Llegó la hora de la prueba y estaba todo preparado: los canteros con la piedra labrada para los cimientos y para las murallas; los albañiles, con la mezcla en punto; los carpinteros, con las puertas y ventanas; y así los demás.
Cuando ya estaban todos reunidos, se oye la voz de los maestros que desde el aire piden los materiales:
—¡Ya están hechos los heridos! suban luego las piedras para los cimientos! ¿Qué hacen que no suben la mezcla? ¡Pronto, porque no es cosa para demorarse!
Y gritaban de todos lados que se apuraran, que estaban perdiendo tiempo. Pero los trabajadores no hacían más que mirar para arriba y no hallaban por donde subir; hasta que una comisión de ellos se presentó al Rey y le dijo que no sabían como pasar los materiales que desde tan alto les pedían los maestros; que aunque hubiera escaleras que alcanzaran a llegar hasta ellos nadie se atrevería a subir tan arriba, pues todos temerían caer con el peso de los materiales, o que les diera un vahido y se les fuera la cabeza. El Rey les encontró razón sobrada, y dispuso que no se siguiera el trabajo, y a Comín le dijo que en la tarde le diría cuál sería el que tendría que ejecutar al día siguiente.

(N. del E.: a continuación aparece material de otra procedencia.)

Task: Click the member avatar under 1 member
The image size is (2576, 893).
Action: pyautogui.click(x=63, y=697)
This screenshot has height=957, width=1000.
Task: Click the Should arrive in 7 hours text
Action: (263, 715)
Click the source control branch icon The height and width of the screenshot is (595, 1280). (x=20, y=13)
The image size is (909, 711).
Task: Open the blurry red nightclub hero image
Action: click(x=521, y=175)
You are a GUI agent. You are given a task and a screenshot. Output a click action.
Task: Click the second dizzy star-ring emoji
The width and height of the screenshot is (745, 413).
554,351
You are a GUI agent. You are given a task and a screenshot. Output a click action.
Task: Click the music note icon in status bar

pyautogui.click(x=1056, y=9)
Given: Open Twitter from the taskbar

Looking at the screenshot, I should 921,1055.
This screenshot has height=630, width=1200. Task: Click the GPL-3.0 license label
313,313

Cuando quedaron solos, el Rey preguntó a la Bruja:
—Comadre, ¿qué trabajo daremos mañana a Comín?
—Haga que le pongan cuarenta fondos de comida, de los más grandes que se encuentren, y ordénele que él,[{120}] o uno de sus compañeros, se lo coma en un solo día, y si no se lo come, los manda fusilar y el castillo le sale de balde y la Princesa no se casa con el guatón.
Escuchín que todo lo oía dijo a sus compañeros:
—Perdidos somos, amigos; la maldita bruja aconseja al Rey que mañana haga poner cuarenta fondos de comida para que uno solo de nosotros se lo coma en un día, y si no, nos manda fusilar a todos.